* Begin Text segment *

Hmm, IDK. I can see that it could be a good way to represent and manipulate the chunks of text once you've got them, but having to click a special icon and choose the block type every time you add a new paragraph (rather than just pressing "return" for the most common case of a new text paragraph) seems pretty clumsy.



I really like the blocks idea. Considering this will be used by content creators who are not necessarily code savvy, it seems like a great way to allow them to organise the structure of the document without giving them enough rope to hang themselves. In practise, most content will be text and they can just keep writing and hitting return. I can't imagine many documents will include a large number of other content types.

I currently work on a site that uses TinyMCE and inserting images, videos etc. is a nightmare. There's this combination of the burden of HTML sanitization and the illusion of total freedom that TinyMCE gives to content creators. Something with better separation of content types would be wonderful.


Why can't you just press Return and continue writing? You don't have to split your text into several blocks.

* End Text segment *

- **Required work**:
A - Write out the portion of the block editor comments that opens with the words containing "Hmm, IDK. I" and closes with "other content types.".
B - In the block editor comments, which editor does the site that one commenter currently works on use?
The records that follow are separate material, unrelated to the comments about the block editor.

* Begin Information provided *

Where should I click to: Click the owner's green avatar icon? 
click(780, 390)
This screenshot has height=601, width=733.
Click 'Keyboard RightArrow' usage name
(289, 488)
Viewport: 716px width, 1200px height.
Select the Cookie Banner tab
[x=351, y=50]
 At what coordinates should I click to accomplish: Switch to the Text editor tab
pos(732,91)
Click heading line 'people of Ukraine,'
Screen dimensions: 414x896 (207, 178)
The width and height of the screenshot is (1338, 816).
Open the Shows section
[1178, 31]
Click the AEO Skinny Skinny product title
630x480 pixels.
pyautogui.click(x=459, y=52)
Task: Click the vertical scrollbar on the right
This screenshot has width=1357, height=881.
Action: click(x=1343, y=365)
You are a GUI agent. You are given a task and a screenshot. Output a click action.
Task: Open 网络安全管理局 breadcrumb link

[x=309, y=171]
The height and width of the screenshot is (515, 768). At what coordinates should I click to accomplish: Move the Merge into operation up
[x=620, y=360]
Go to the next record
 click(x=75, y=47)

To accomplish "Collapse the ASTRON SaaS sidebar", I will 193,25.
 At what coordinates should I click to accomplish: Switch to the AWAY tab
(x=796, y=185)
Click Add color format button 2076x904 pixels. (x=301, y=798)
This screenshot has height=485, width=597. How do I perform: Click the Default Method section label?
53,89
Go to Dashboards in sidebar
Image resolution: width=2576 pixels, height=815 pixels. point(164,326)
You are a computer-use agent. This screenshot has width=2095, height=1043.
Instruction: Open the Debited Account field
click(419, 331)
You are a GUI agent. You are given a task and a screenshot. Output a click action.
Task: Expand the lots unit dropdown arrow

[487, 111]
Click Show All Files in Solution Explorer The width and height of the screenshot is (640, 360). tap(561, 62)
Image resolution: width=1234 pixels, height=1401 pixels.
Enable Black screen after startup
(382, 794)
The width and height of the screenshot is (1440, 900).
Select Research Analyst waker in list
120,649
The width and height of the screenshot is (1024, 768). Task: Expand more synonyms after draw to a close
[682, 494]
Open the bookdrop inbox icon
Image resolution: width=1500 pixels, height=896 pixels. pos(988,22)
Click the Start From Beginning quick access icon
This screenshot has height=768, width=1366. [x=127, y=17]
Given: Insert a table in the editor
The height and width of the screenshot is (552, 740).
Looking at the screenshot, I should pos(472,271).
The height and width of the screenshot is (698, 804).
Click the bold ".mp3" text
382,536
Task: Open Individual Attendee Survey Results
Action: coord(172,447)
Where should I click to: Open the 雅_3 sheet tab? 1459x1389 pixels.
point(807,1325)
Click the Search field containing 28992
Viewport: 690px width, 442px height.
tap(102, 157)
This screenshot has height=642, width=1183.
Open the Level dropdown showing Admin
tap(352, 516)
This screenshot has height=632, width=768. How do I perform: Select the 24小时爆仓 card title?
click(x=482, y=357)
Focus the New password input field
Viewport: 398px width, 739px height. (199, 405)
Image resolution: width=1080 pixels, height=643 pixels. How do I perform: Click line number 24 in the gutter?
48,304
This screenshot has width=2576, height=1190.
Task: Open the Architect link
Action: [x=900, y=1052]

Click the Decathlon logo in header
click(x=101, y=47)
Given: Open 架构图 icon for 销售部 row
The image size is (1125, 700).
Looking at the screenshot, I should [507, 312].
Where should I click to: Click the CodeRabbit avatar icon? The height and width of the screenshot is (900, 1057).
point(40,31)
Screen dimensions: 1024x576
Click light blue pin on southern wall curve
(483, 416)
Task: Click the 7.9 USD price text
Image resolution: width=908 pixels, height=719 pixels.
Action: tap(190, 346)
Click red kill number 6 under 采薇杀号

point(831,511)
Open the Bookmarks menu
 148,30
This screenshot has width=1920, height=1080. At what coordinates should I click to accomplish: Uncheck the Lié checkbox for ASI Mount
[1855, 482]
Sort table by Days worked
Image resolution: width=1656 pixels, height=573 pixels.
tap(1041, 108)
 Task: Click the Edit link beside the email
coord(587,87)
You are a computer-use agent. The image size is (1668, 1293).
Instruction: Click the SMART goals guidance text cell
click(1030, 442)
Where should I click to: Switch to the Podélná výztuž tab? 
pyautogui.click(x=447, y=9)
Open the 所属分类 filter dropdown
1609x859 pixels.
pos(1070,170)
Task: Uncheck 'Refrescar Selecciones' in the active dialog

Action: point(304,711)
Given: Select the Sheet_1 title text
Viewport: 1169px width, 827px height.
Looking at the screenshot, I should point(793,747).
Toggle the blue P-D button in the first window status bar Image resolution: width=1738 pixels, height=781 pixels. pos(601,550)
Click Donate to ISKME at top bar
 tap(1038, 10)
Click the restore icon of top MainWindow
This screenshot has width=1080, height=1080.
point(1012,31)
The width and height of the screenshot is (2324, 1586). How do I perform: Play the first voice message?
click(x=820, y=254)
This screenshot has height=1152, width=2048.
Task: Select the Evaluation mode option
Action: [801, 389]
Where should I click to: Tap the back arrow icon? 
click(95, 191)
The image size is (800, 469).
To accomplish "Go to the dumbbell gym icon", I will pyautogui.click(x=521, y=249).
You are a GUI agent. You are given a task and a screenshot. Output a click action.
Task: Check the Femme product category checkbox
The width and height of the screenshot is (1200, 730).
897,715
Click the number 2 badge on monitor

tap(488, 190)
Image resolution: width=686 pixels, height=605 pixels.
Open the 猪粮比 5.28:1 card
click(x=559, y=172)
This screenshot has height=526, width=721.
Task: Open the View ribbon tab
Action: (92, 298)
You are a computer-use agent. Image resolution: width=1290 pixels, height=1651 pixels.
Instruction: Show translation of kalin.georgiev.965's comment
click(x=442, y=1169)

* End Information provided *

- **Outputs by task**:
A -
Hmm, IDK. I can see that it could be a good way to represent and manipulate the chunks of text once you've got them, but having to click a special icon and choose the block type every time you add a new paragraph (rather than just pressing "return" for the most common case of a new text paragraph) seems pretty clumsy.



I really like the blocks idea. Considering this will be used by content creators who are not necessarily code savvy, it seems like a great way to allow them to organise the structure of the document without giving them enough rope to hang themselves. In practise, most content will be text and they can just keep writing and hitting return. I can't imagine many documents will include a large number of other content types.

B - TinyMCE